In December 2017, angiotensin II (ATII) intravenous infusion gained approval in the U.S. for treating septic or other distributive shock in adults. This approval was based on results from a phase II clinical trial which showed higher mean arterial pressure in septic shock patients on norepinephrine, who were randomly assigned to titrated ATII compared to placebo. However, the adoption and usage of ATII in clinical practice remain uncertain.
This study aimed to investigate the utilisation of ATII in critically ill adults undergoing vasopressor therapy. The study included patients admitted to ICUs from January 1, 2018, to December 31, 2020, who received intravenous medications with vasopressor effects such as ATII, epinephrine, norepinephrine, phenylephrine, or vasopressin.
The primary outcome was the administration of ATII during the hospital stay. Secondary outcomes included the quantity and duration of vasopressor use and the timing of ATII administration in relation to other vasopressors.

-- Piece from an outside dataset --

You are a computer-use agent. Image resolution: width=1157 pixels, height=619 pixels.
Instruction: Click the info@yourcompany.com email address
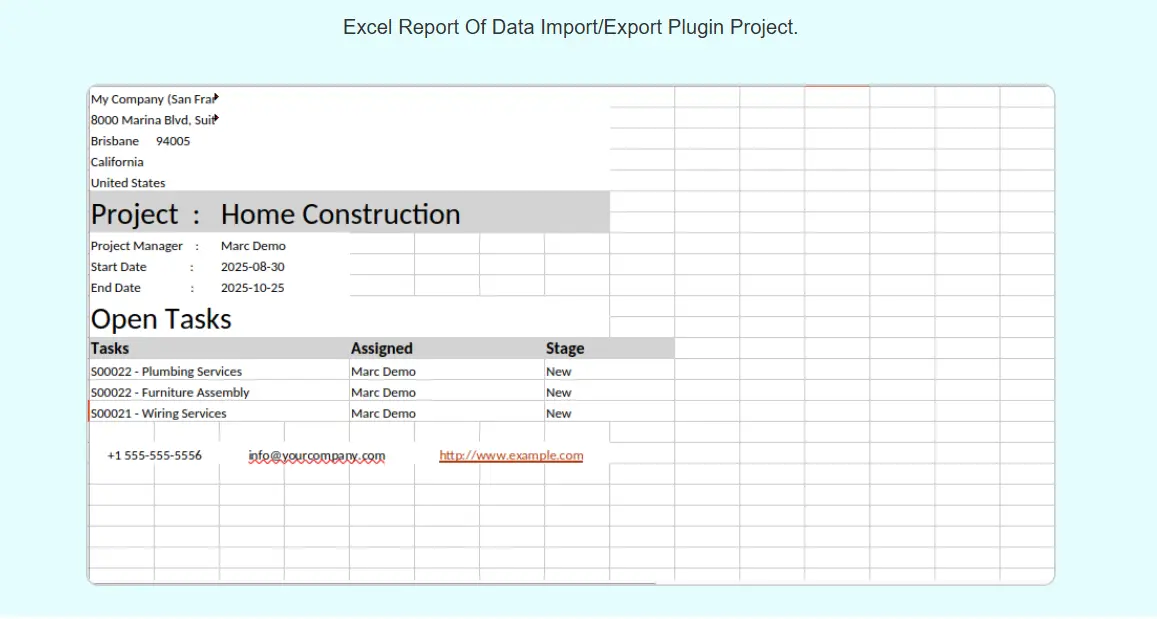click(316, 456)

A total of 1,040,581 patients from 520 hospitals were included in the analysis. Of these, 2,019 patients were administered ATII. ATII administration increased gradually from 0% of patients in January 2018 to 0.2% in December 2020. The majority of hospitals did not use ATII. 17.1% of the hospitals that used ATII, the proportion of patients receiving it was relatively low.

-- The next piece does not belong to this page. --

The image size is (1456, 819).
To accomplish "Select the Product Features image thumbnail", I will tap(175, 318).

The median duration from the start of receiving vasopressors to receiving ATII was 1 day. Patients receiving ATII were prescribed more total vasopressor medications and for longer periods. These patients also had a higher in-hospital mortality rate.
In a subset of the cohort comprising 389,288 patients who received vasopressors for at least two consecutive days, 1,800 patients were administered ATII. The length of hospital stay was longer in those who received ATII and were discharged alive, but this difference was not evident among patients who died in the hospital.
The administration of ATII was found to be associated with younger age, fewer comorbid conditions, white racial background, Medicare or private insurance, and higher severity of illness. Also, the hospital where a patient was admitted had a more significant association with receiving ATII than any other factor in the model.
ATII use in patients with septic shock was approximately double the use in the primary cohort and its usage also increased over time. The individual hospital of admission exerted the strongest influence on ATII usage.